Lilith como mujer fatal o como demonio, la semejante al hombre y la temida por él.
La Lolita y sus historias en papel: caricias deshojadas y sobrepuestas, más que historias.
Los siameses, cráneos paralelos, el acecho.
Leda, hambrienta de deseo y sus ganas emplumadas. Ella, que da vuelo a los sentidos.
El banquete de la langosta, interminable deseo de mujer que se ofrece.
Tiresias, el célebre adivino ciego. El ser humano y las cegueras que elige a placer, y lo que escoge adivinar y creer. ¿Creación o creencia?
Mirar, también, el tiempo transcurrido en la pintura de Alberto Penagos. La cronografía, cómo han ido cambiando sus códigos, su mirada mientras pinta y su intención.

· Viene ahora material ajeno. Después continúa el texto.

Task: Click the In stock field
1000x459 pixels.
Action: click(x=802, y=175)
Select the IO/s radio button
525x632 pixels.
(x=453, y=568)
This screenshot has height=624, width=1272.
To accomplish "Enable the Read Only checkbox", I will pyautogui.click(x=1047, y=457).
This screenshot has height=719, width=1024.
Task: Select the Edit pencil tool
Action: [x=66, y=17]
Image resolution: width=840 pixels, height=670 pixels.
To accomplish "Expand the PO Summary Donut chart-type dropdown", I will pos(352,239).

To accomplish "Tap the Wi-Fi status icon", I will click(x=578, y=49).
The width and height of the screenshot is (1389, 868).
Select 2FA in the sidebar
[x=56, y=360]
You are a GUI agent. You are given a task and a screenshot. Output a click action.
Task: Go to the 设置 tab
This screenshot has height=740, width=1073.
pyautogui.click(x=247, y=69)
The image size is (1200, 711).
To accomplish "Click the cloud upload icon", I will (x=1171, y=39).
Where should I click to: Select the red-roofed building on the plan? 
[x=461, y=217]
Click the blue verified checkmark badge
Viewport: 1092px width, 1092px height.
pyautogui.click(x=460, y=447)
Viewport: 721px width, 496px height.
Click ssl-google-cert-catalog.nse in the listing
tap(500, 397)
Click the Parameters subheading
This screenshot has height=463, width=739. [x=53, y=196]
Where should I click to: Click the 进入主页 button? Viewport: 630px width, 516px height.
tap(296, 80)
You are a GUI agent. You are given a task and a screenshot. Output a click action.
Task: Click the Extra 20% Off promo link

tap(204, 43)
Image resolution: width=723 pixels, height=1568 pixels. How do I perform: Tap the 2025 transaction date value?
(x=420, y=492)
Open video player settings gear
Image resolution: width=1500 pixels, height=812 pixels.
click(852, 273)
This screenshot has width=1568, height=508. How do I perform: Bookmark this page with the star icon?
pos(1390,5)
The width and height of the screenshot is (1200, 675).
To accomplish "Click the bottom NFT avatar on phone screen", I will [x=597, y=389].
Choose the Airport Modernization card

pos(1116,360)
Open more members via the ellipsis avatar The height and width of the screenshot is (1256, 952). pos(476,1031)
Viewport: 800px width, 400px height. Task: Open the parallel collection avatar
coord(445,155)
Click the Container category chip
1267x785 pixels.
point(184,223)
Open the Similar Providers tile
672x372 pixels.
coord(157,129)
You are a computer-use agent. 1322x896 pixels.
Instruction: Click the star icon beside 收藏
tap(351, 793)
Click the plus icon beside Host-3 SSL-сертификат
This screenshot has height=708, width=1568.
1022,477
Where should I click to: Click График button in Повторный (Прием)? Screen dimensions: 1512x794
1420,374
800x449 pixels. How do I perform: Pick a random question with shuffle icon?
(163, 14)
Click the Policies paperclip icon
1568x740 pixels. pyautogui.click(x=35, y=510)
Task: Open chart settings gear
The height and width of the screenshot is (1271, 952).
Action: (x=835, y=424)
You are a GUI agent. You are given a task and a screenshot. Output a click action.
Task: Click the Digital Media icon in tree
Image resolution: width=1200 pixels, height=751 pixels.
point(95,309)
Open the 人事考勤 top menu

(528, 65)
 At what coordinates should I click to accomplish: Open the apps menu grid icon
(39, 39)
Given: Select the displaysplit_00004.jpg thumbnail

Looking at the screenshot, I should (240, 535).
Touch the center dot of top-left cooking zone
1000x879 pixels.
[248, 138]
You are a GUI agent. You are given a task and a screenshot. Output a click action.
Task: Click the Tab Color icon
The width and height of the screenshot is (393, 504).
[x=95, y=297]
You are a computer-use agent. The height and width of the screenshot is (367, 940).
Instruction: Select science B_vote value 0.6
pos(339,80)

Del grafiti al realismo y óleo, a la tersura de la piel, a los símbolos del mito. Su obra nos lleva de la mano por ese laberinto de lo humano, nos toma de la mano y nos recrea, nos pregunta, nos invita a la reflexión.
Es innegable la influencia de Rafael Cauduro en la obra de Penagos.No en vano -afortunadamente- trabajó a su lado durante 4 años. Sin embargo, los cómos son distintos. El mensaje en la botella -co lienzo- nos cuenta otra historia. Nos invita a beber de ella desde otro lugar emotivo.
La línea de vida en su pintura late distinto.
Penagos nos muestra los laberintos humanos, la violencia, la piel ajada, la belleza, la herida, la muerte como recordatorio, las huellas del tiempo, la nostalgia que respira en cada pieza, nos insinúa algún paisaje que no alcanzamos, y por lo mismo, es el espectador quien define.
Se dice que la mirada del espectador es la que termina el cuadro. Lo suscribo. Y Penagos lo logra cada vez que nos detenemos frente a una de sus obras.
Mirar el tiempo y en ese mirarlo, mirarnos detenidamente, con lupa, si nos atrevemos.